L’accoglienza è molto cordiale, il personale è gentilissimo, il servizio è rapido. La sola lettura del menu mi fa ingrassare di un paio di chili, perché presenta quasi tutti i piatti della tradizione romana (notoriamente digeribili come la lettura dei 4 volumi di Guerra e Pace di Tolstoj) ma appare subito evidente che sia dedicato principalmente ai turisti, magari d’oltreoceano e potenziali prossimi clienti del dottor Younan Nowzaradan di Vite al limite. Visto dove ci troviamo, non ci trovo nulla di strano, ma non posso non notare la mancanza di qualche “must” come i rigatoni con la pajata o la coda alla vaccinara. Viste le premesse, in maniera cautelativa prenoto un’ambulanza per dopo pranzo, pur sapendo che per arrivare a me dovrà investire almeno una mezza dozzina di clienti dei tavoli più esterni.

– Inizio con un po’ di antipasti sfiziosi: affettati (mortadella, finocchiona e prosciutto crudo), fritto misto vegetale, mini supplì e parmigiana di melanzane. Sarà per la temperatura che ricorda più la Death Valley che Roma o per gli antipasti abbondanti, ma inizio già a sudare come Frank Matano in LOL-Chi ride è fuori.

– La scelta dei primi piatti non aiuta di certo a rinfrescarmi: tagliolini alla gricia con carciofi e pasta con fagioli e cotiche sono due pietanze altamente sconsigliabili quando hai già l’affanno di Aldo Fabrizi alla fine dell’inseguimento a Totò in Guardie e Ladri. La gricia è apprezzabile e abbondantemente condita, tanto che chiedo un filone di pane extra per fare una scarpetta talmente accurata che neanche il Maestro Kesuke Miyagi di Karate Kid quando mette e toglie la cera.

– Purtroppo la pasta e fagioli mi lascia deluso come quando ho scoperto che i Milli Vanilli cantavano in playback, perché i cannellini sembrano in scatola e la cotica è troppo poca. Ora, non pretendo che nel piatto ci debba essere una striscia di cotenna lunga come una cinta di Adinolfi, ma visto che ne era stata preannunciata la presenza, ne avrei voluta sicuramente di più.

– Tra i secondi ho apprezzato i saltimbocca alla romana (anche qui è partita una scarpetta in stile mola abrasiva, tanto che il piatto non ha avuto neanche bisogno di passare per la lavastoviglie) e le polpette al sugo che ho mangiato con la stessa nonchalance con cui ingoio moscerini quando sbadiglio sullo scooter.

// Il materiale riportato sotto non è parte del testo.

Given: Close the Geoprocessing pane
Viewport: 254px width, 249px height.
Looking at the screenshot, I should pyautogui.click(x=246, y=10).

– Discreta anche la coratella con (pare) carciofi, sebbene abbia un sapore un po’ troppo gentile. Per i miei gusti, questo è un piatto che dovrebbe lasciare un alito tipo fogna di Nairobi ed avere la stessa efficacia sociale dello sfollagente telescopico della polizia americana. Le polpette di bollito purtroppo sono un po’ asciutte e hanno richiesto un supplemento di Primitivo di Manduria per essere mandate giù agevolmente. Insomma non tutto il male viene per nuocere.

– I contorni, scarola e cicoria ripassata, rendono il mio sorriso irresistibilmente simile a quello dell’Imperatore Darth Sidious in Guerre Stellari. Grazie ad uno stuzzicadenti e alla disponibilità di un automobilista di passaggio con una Smart, ho potuto ripulire gli incisivi usufruendo del suo specchietto laterale.

– Il pomeriggio si chiude con l’immagine poetica (per me) e patetica (per quelli intorno che mi osservano) di me alticcio che do da mangiare un po’ di mollica a dei passerotti audaci e talmente paffutelli che mi han fatto venire voglia di un piatto fumante di polenta e osei. Lo so, sono una brutta persona. In conclusione, senza dimenticare che un pranzo a prezzo fisso di 19,50 euro difficilmente potrà risultare memorabile, sono certo che questo tipo di formula avrà molto successo tra i più giovani e, soprattutto, tra i turisti che torneranno presto ad affollare questa magnifica zona di Roma. Loro se ne andranno da qui sicuramente soddisfatti. Un vecchio catorcio romano come me, forse un po’ meno.